Remember the former things long past, For I am God, and there is no other.  I am God and there is no one like Me, declaring the end from the beginning, and from ancient times things which have not been done, saying, ‘My purpose will be established, and I will accomplish all My good pleasure.’

I looked at that after reading it, and I said to myself, “Wait.  What did that just say?”

So I read it again.  Yes, there it was!  Atha’s words to me were spoken by God to me as well!!

Atha said, “You are established in your purpose.”

God said, “My purpose will be established.”

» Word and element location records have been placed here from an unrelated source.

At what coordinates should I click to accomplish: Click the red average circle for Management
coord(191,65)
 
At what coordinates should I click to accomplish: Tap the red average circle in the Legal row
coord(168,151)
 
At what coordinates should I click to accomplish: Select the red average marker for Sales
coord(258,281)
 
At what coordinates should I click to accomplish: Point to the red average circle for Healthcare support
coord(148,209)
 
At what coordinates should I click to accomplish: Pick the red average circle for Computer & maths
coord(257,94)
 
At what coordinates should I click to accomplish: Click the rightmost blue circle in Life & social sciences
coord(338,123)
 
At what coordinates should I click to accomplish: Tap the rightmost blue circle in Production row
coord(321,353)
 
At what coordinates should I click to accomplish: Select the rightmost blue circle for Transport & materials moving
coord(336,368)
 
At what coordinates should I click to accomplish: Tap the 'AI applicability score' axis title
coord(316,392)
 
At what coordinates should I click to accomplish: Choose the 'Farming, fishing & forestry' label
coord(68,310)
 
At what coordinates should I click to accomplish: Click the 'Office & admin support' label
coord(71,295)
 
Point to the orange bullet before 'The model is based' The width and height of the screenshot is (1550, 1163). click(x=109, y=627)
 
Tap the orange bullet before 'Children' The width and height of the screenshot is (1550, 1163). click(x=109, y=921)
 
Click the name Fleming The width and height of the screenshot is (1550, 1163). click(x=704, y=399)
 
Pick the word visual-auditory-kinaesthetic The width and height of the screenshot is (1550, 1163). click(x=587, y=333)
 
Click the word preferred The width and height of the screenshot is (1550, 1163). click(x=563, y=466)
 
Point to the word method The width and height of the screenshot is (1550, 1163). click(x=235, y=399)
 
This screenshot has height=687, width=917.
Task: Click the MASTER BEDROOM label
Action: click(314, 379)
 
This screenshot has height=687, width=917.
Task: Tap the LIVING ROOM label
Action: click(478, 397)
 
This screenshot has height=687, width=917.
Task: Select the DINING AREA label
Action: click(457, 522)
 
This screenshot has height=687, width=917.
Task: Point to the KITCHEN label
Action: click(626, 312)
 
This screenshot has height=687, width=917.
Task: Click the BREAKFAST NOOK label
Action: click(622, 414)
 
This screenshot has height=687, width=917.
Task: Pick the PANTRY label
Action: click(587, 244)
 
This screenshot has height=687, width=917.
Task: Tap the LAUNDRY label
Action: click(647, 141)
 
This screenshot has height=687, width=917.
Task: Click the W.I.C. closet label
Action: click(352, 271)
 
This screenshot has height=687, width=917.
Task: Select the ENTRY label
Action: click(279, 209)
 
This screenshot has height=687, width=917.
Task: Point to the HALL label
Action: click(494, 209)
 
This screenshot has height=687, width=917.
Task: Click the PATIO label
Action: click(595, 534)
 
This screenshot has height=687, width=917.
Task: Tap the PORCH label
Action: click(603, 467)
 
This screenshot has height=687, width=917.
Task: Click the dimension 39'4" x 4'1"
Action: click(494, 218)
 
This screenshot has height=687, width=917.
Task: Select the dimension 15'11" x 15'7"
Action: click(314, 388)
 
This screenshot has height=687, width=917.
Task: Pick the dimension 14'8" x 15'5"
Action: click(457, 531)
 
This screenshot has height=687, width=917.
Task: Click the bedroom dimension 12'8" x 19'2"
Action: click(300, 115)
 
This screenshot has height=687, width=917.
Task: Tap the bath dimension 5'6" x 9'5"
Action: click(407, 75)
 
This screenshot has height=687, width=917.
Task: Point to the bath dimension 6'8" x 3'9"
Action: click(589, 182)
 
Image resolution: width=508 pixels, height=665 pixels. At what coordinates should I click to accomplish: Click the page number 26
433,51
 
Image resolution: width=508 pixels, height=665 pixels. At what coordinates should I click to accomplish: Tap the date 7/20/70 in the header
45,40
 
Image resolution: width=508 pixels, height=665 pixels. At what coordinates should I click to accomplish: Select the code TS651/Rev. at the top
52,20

Isn’t that just awesome and amazing?!!

God has a purpose, and His purpose WILL be established.  He WILL accomplish all of His good pleasure.  He will accomplish His plan, according to His purpose that He has established……and in which He IS established.

And I wanted to say, “Well, Atha……looky there!!”…….to borrow an old childhood word.  Looky at that, would you?

Wasn’t God SO extra good and loving to show me those verses when I was so sad?

So I thanked God for reminding me of Who He is, and that He has a purpose even for the pain.  I don’t understand it……I may not even at this point really like it…..but His purpose will be established.   It will be accomplished, whether I see it or understand it this side of heaven or not.

Verses like this become memorial stones to me, so beside that verse I wrote, “Remembering Atha, June 2016.”

Atha would absolutely love this.  I wonder if God told her how He leaned down and spoke to me on Saturday evening, using her words that are His words.

It was just all wrapped up together like a beautiful package, perfect for this birthday week.

Happy Birthday, Atha.  I miss you, I love you, and I am so happy that you are…..and always will be…..my friend, Atha.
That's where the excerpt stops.